Jason from the Bay Area writes: So having seen most of the Pac-10 this spring, what are your impressions?

Ted Miller: Obviously, we'll have more on this going forward with a spring wrapup, but here are some quick hits.

  • My top three remain: USC, Oregon and Oregon State.
  • Every team has significant questions. It doesn't seem like there's a national title contender.
  • USC's defensive line is going to be strong, and I think the Trojans will again rank among the nation's elite in defense in 2010.
  • That's why I favor the Trojans at present. That and QB Matt Barkley appearing ready to take a significant step forward.
  • Washington's offense is going to be very good if the O-line stays healthy.
  • UCLA's and Arizona State's offenses will be better.
  • Arizona is a top-25 team if it gets solid play at linebacker, but that's a significant "if."
  • Washington State is the clear choice for No. 10, but the Cougars will not be the patsies of 2008 and 2009.
  • You could throw Arizona, Arizona State, California, Stanford, UCLA and Washington into a hat and randomly pick their order and probably be as accurate as what you'll read among preseason predictions from publications and pundits.

At this point, 2010 looks to be a black-and-blue season. Hard to imagine the eventual champion going undefeated in league play. Things might end up like last year, when the conference had a lot of ranked teams, just none near the top of the polls.
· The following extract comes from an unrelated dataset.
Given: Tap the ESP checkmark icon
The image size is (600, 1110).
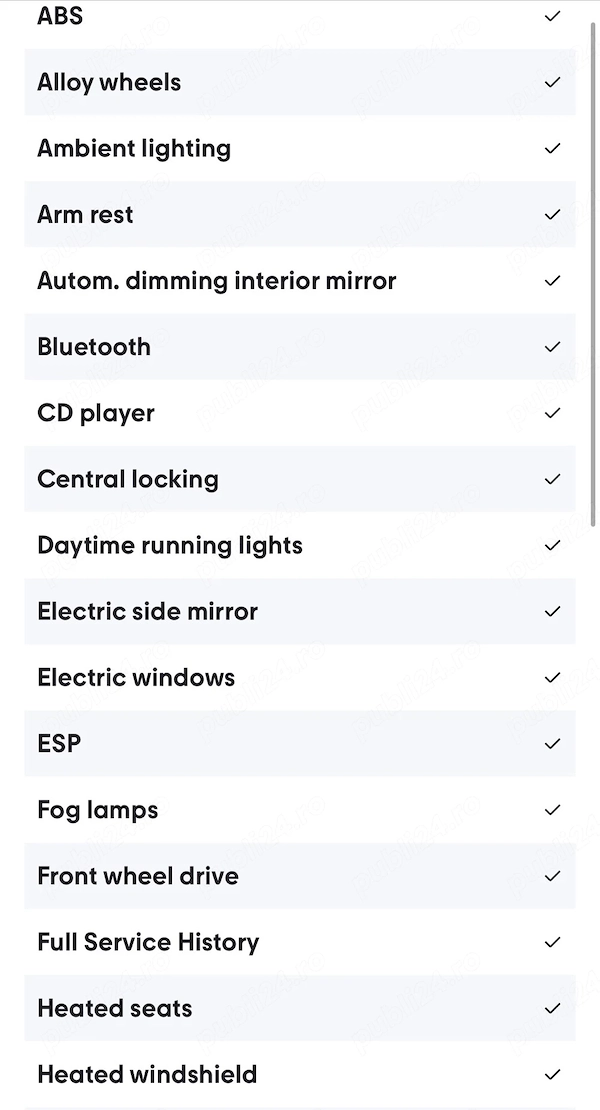Looking at the screenshot, I should pos(553,743).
Scott from Palo Alto writes: Let's put Andrew Luck in perspective to help jog readers' memories... very few turnovers... back-to-back victories over Oregon and USC. Did we mention he was a mere freshman? I think you have to be amazed by Luck overall and I'm sorry but Stanford vs. Oregon was not a game for the defensive-minded. We put the pedal to the medal and outscored them when they were considered the hottest team around.

Ted Miller: No question Luck looks like a budding star after leading the Pac-10 in passing efficiency as a redshirt freshman. He looks, at this point, like a future first-round NFL draft pick. Perhaps a top-10 pick. Or higher.
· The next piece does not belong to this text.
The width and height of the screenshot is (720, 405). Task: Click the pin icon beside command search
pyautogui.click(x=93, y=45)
We've already discussed the possibility of him and Jake Locker battling for the top spot in the 2011 NFL draft.

However -- you knew that was coming -- any quarterback will tell you having the nation's best running back vexing a defense makes it easier to throw the ball. Toby Gerhart rushed for 1,871 yards and 28 TDs last fall. Every defender Luck threw against was leaning forward on its toes thinking one thing: "Gerhart... hope he runs to the other side."

Luck is in luck that he's got almost his entire receiving corps back and the Cardinal offensive line should again be solid. There is no reason he can't be an elite QB in a conference loaded with elite QBs.

Still, don't take for granted a blockbuster season. It's possible that it will take time for the Cardinal offense to reinvent itself with Gerhart off the the NFL.

Nick from Washington D.C. writes: I have been a Duck fan for most of my life and growing up in Portland, it always felt like we were the dark horse... My question is this: Has Chip Kelly turned the corner? Even with all the haywire crazy that is the athletic department, are we now a legitimate year in year out contender?

Ted Miller: Oregon has won nine or more games six times over the past 10 seasons. And during that decade, it suffered only one losing season.

The Ducks are no longer darkhorses. They are perennial contenders, a second-tier power rating a step below programs such as Texas, USC, Florida and Ohio State.

If your question is will the Ducks make that next step and become an equal to those schools, my guess would be no, not on an annual basis.

Why? Start with population base. Those four schools have huge head starts in recruiting.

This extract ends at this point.